A muitos já faltará a memória. A outros, o tema terá passado ao lado no meio da avalanche informativa em que se tornou, há meses, a vacinação contra a covid-19.
Mas, a certa altura, a comunidade LGBTI interpelou Graça Freitas: se mulheres jovens não estavam aconselhadas a tomar a vacina da Johnson por terem maiores quantidades de estrogénio e de progesterona (hormonas), porque é que os homens transgénero eram chamados a tomar o fármaco?
O perigo associado estaria em causa para todas as pessoas que tivessem no momento - ou tivessem tido no passado - tais quantidades hormonais. Na verdade, esta vacina não estava contraindicada para mulheres, mas sim para pessoas que tivessem tido ação de estrogénio e de progesterona no organismo - incluindo os homens transgénero.
Na altura, a situação foi ultrapassada, aconselhando-se todos os jovens transgénero a tomarem outras vacinas, mas para Jo Rodrigues fica a memória de uma situação recente que espelha a falta de acolhimento do SNS para com a comunidade LGBTI - especialmente para com as pessoas não-binárias (aquelas que não se identificam nem com o género masculino nem com o feminino) e transgénero (as que se assumem com um género não concordante com sexo com que nasceram).
A situação fê-lo pensar em tantos outros exemplos. E aos 26 anos, Jo, no ano comum do curso de medicina, decidiu juntar o ativismo à profissão e criou a Anémona, associação formalizada esta semana, de que é presidente, para ter um papel ativo no fornecimento de cuidados de saúde e ser uma “ponte” para com o próprio SNS.
“O SNS, em teoria, é universal e gratuito. Na prática, isso não se verifica para estas pessoas. Existem barreiras a nível de discriminação, falta de formação de profissionais, listas de espera enormes, muitas vezes para situações urgentes como a saúde mental”, refere.
Ainda enquanto estudante, Jo Rodrigues realizou um estudo e comprovou que 50% das pessoas transgénero já tinham sofrido pelo menos uma vez na vida um episódio de discriminação no Serviço Nacional de Saúde. Em parte, porque os profissionais assumem estar pouco preparados.
Porque é que só convocamos mulheres para o rastreio do cancro do colo do útero?
Na estratégia para a saúde LGBTI, um plano de 2019, o primeiro volume é destinado às pessoas trans e intersexo. “Foram reconhecidos os problemas, foi construído um ‘caminho’ pelo qual as pessoas transgénero devem seguir caso queiram realizar uma transição [de sexo] médico-cirúrgica”, admite Jo Rodrigues. Mas falta caminho.

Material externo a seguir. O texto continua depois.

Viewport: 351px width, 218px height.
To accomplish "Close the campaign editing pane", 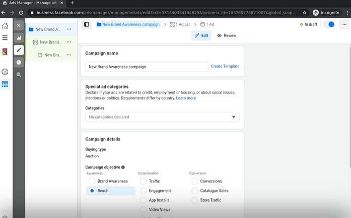I will point(19,25).
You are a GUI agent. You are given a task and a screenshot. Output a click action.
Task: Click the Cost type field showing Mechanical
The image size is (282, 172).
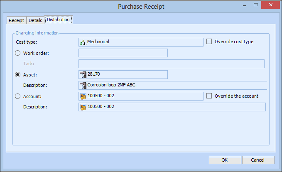143,42
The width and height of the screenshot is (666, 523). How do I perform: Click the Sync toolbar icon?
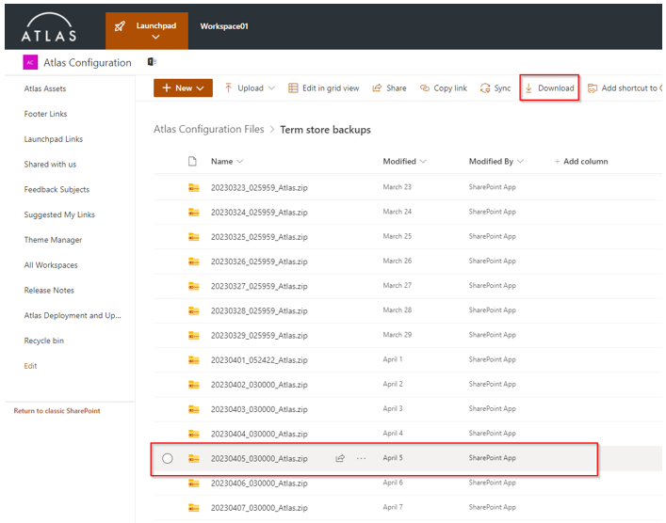[x=485, y=88]
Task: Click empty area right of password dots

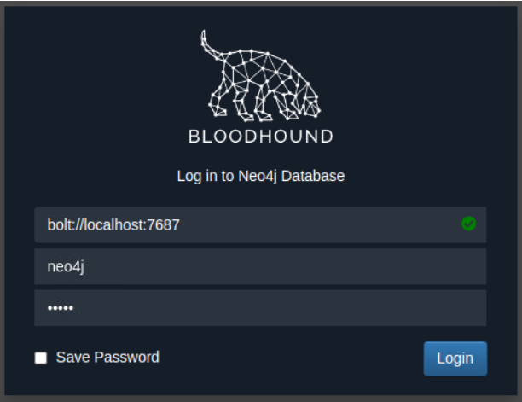Action: coord(299,308)
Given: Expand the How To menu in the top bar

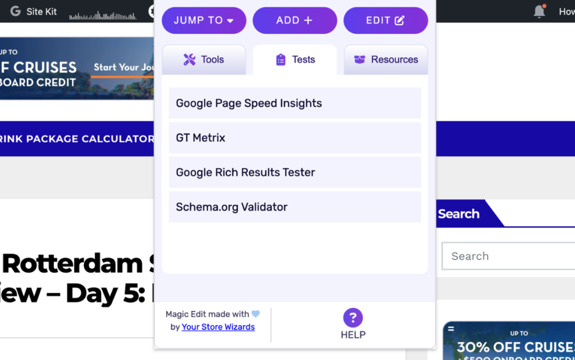Looking at the screenshot, I should (566, 11).
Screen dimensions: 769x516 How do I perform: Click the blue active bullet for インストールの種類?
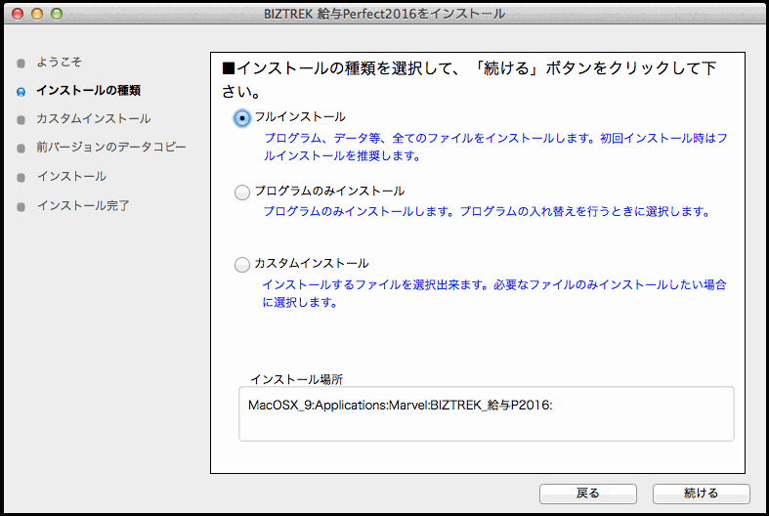pyautogui.click(x=21, y=91)
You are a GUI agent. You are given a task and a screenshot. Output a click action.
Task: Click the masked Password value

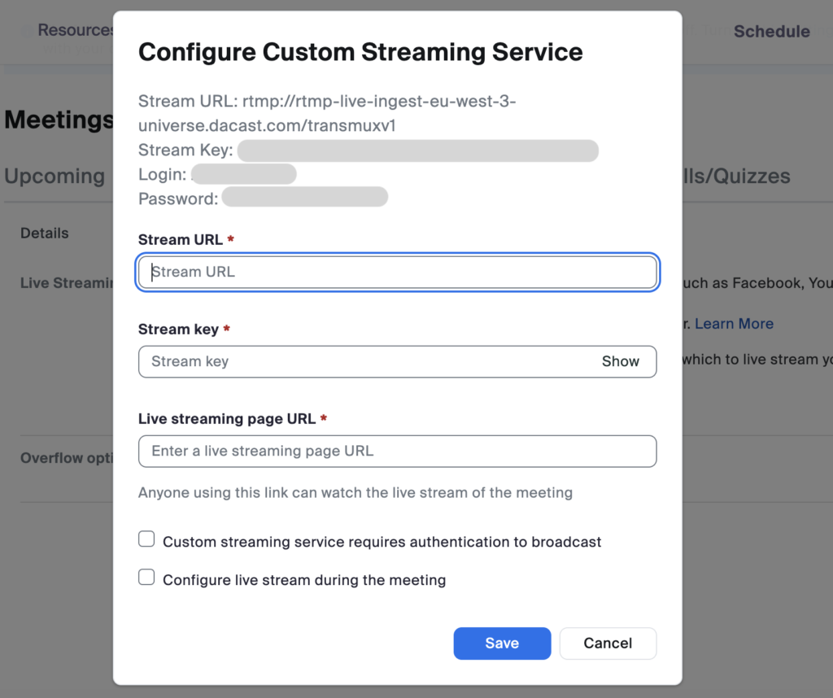point(305,196)
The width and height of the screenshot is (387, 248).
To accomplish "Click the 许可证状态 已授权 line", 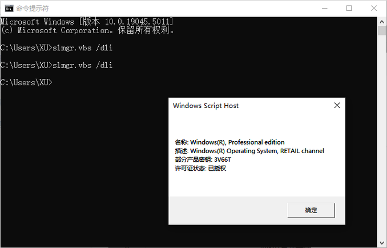I will (x=200, y=169).
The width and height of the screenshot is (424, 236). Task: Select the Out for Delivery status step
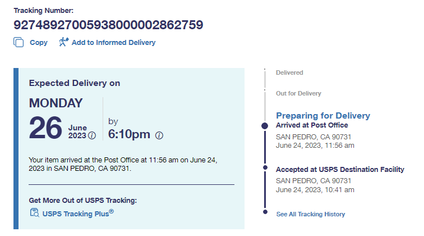(x=298, y=93)
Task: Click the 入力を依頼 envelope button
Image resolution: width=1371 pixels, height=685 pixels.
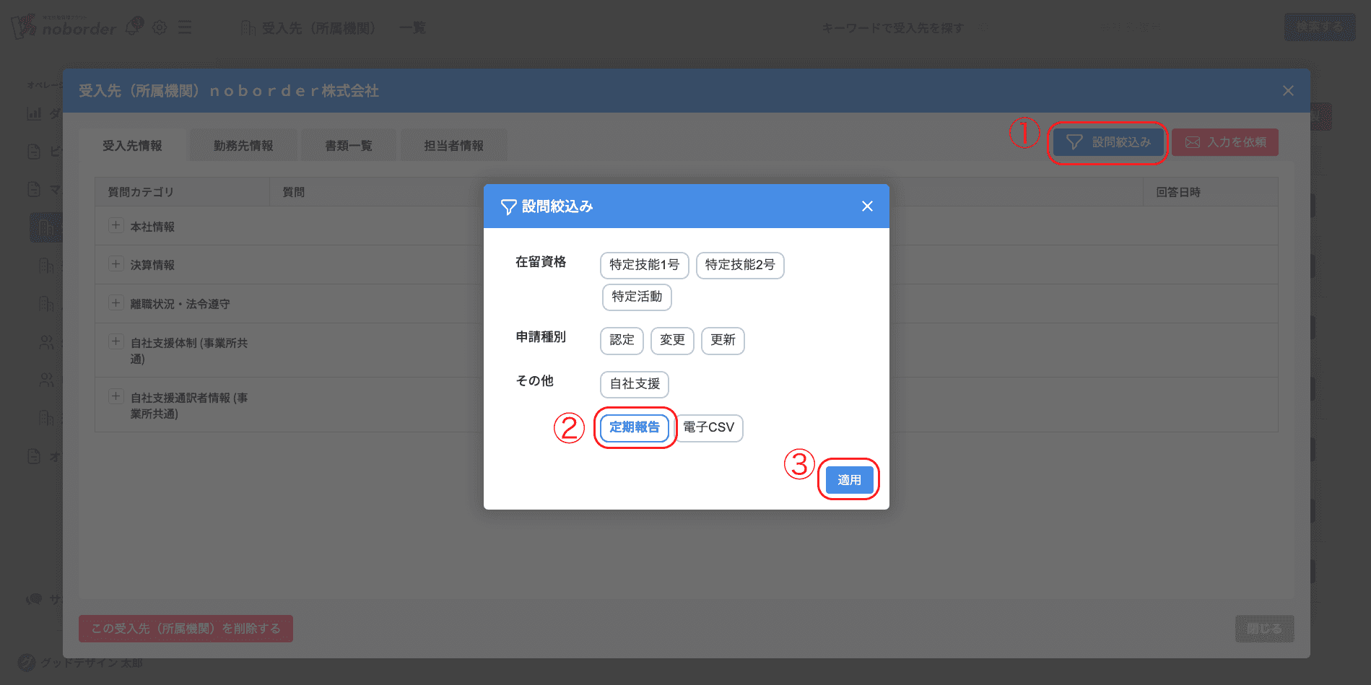Action: pyautogui.click(x=1224, y=142)
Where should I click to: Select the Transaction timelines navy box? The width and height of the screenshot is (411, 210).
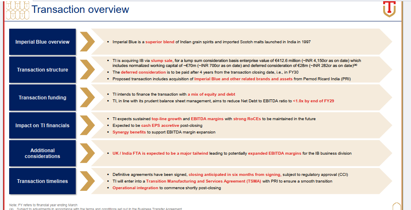tap(42, 181)
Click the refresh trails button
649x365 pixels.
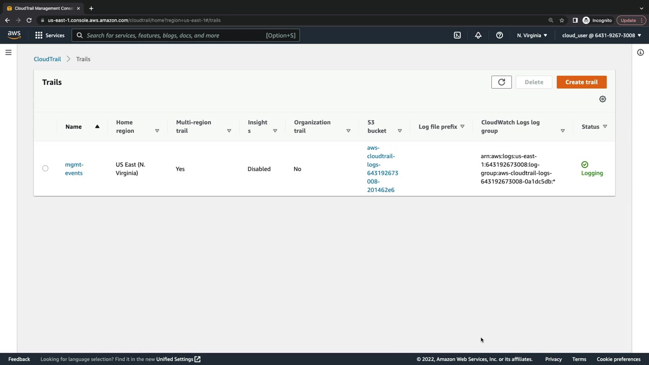pyautogui.click(x=501, y=82)
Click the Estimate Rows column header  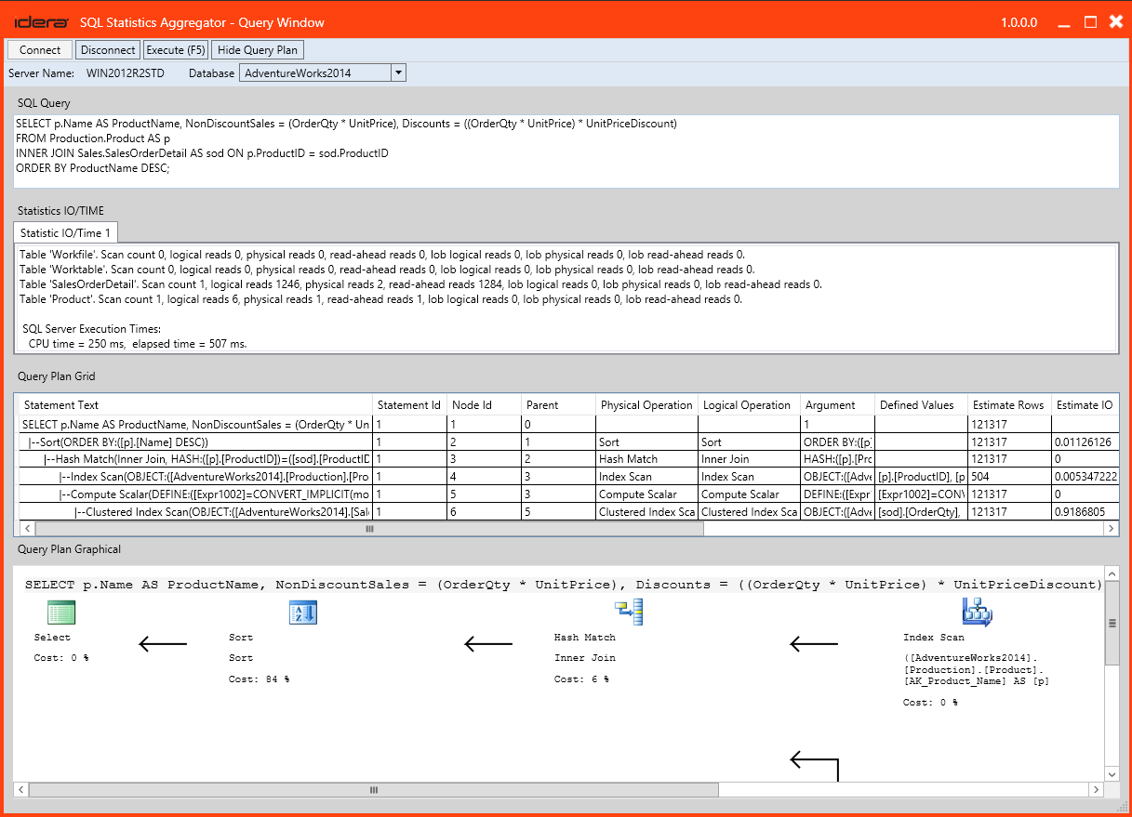coord(1008,404)
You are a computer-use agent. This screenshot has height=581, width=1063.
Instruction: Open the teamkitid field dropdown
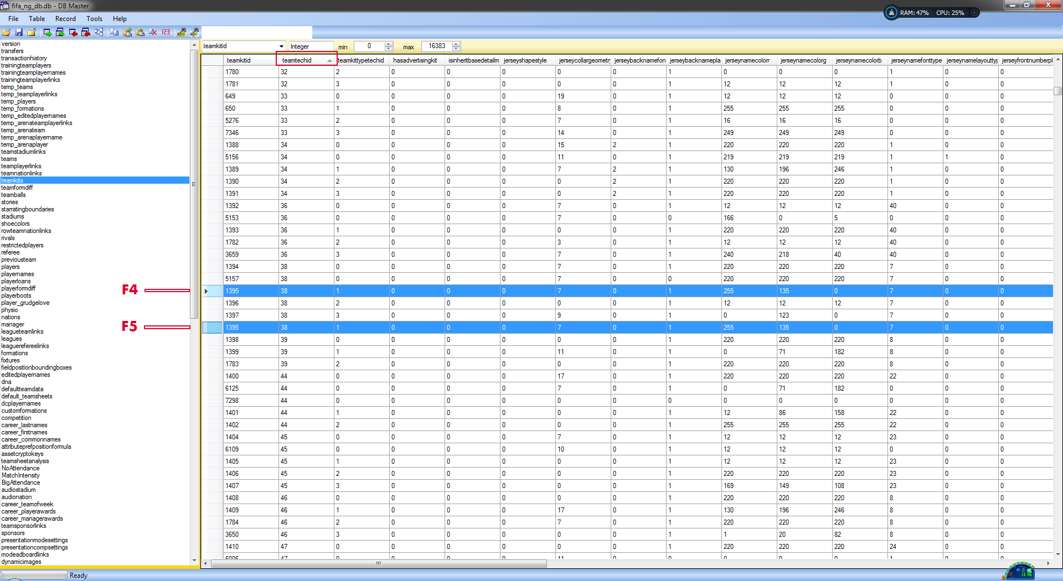[281, 46]
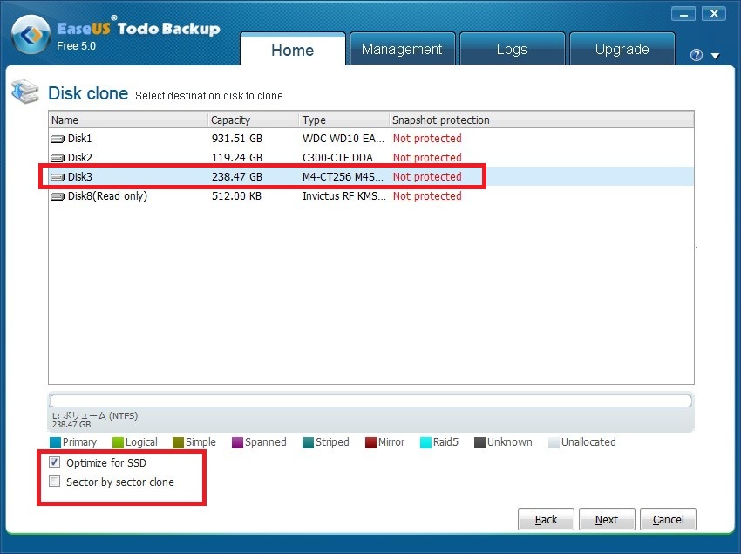Expand the dropdown arrow beside help
This screenshot has width=741, height=554.
pos(715,56)
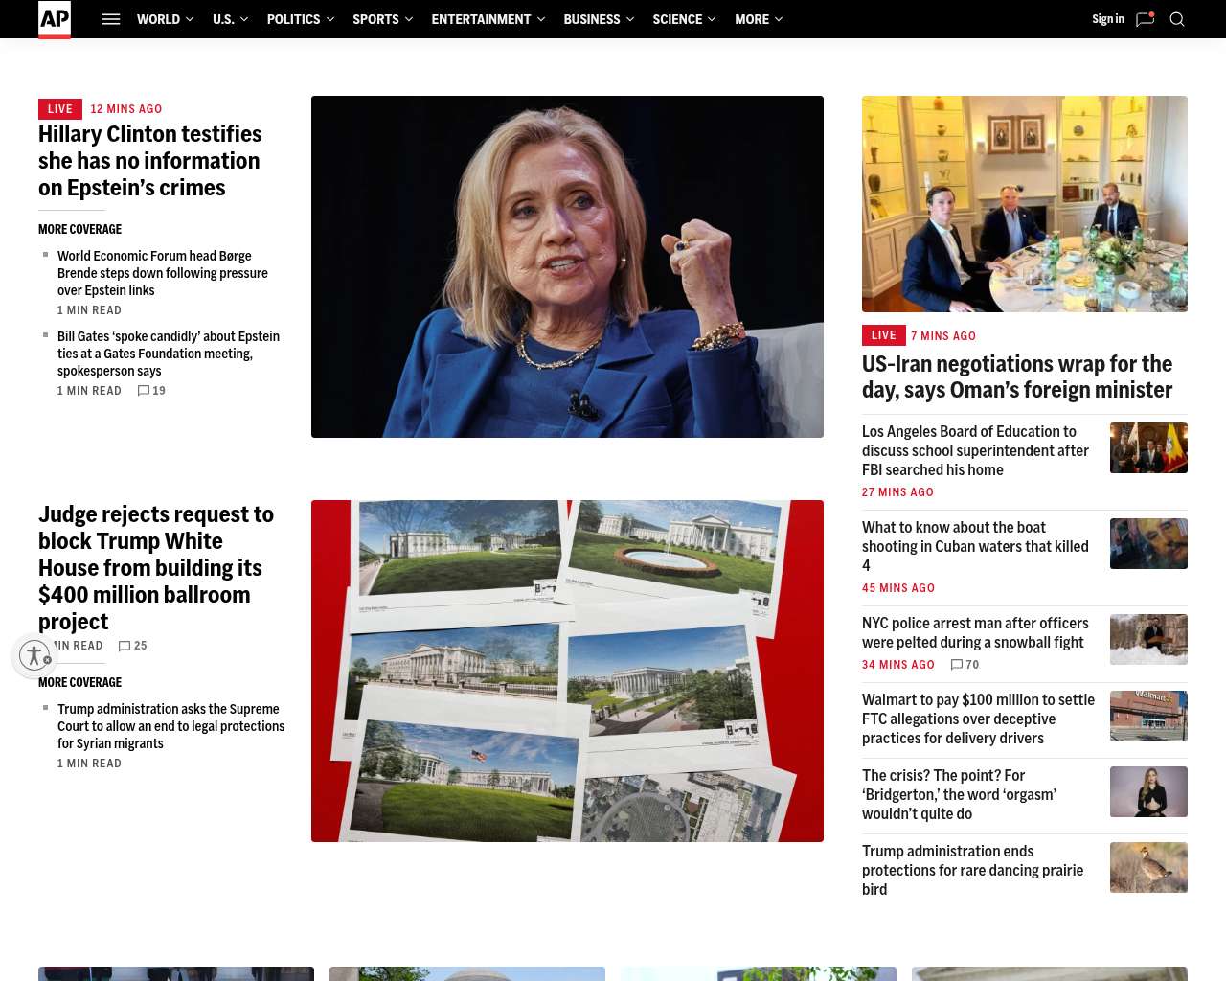Read Hillary Clinton testifies headline
Screen dimensions: 1226x981
(149, 161)
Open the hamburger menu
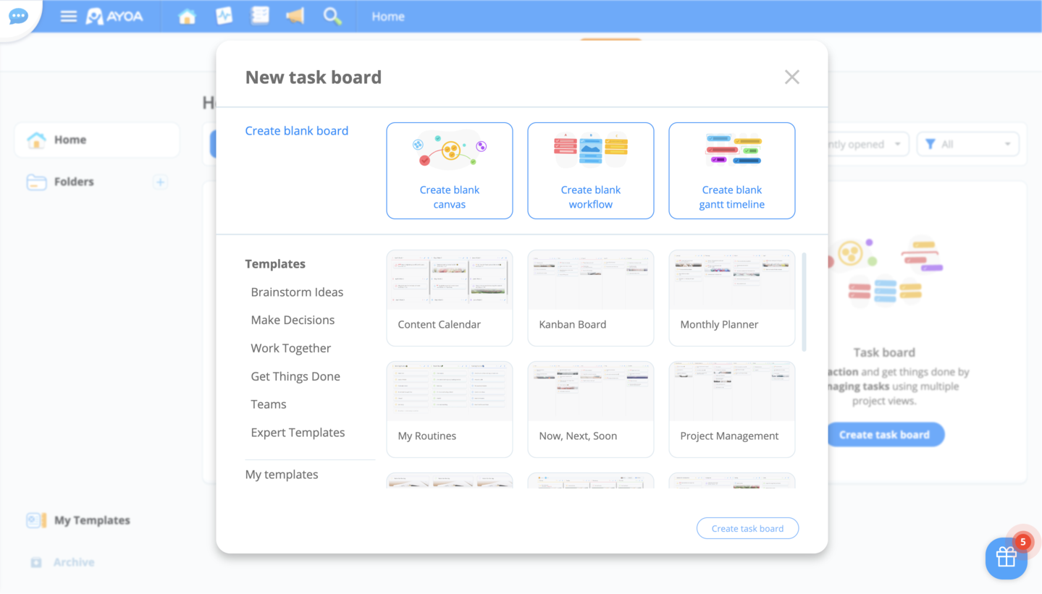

Como no caso da vacina da Johnson, são variadas as ocasiões em que se chama alguém para tratamentos ou rastreios partindo do seu género - masculino ou feminino -, não adotando no sistema quem não se designa por nenhum deles, nem quem, sendo transgénero, já fez a transição de género nos cartões de identificação, mas poderá ter um útero sendo homem. Ou vice-versa.
“Existem homens com útero, mulheres com cromossomas XY, pessoas com pénis e pessoas por vezes com ovários e testículos ao mesmo tempo”, diz Jo, para quem as pessoas terão de ser referenciadas pelo sexo de nascença e não pelo género.
“Se eu mais tarde quiser fazer um rastreio, não vou rastrear um homem nem uma mulher, vou rastrear um órgão. Isto é importante porque sabemos que há doenças, como o cancro do colo do útero, que são prevalentes e importantes de rastrear não em mulheres, mas em quem tem útero. Não estamos à procura do cancro das mulheres, estamos à procura do cancro do colo do útero”.
A Anémona defende uma dissociação de género e de sexo na saúde, por forma a terminar com uma “consequência real”: Se o sistema exclui automaticamente para este exame todas as pessoas que têm um M [de masculino] no cartão de cidadão, então vai excluir todos os homens com útero”.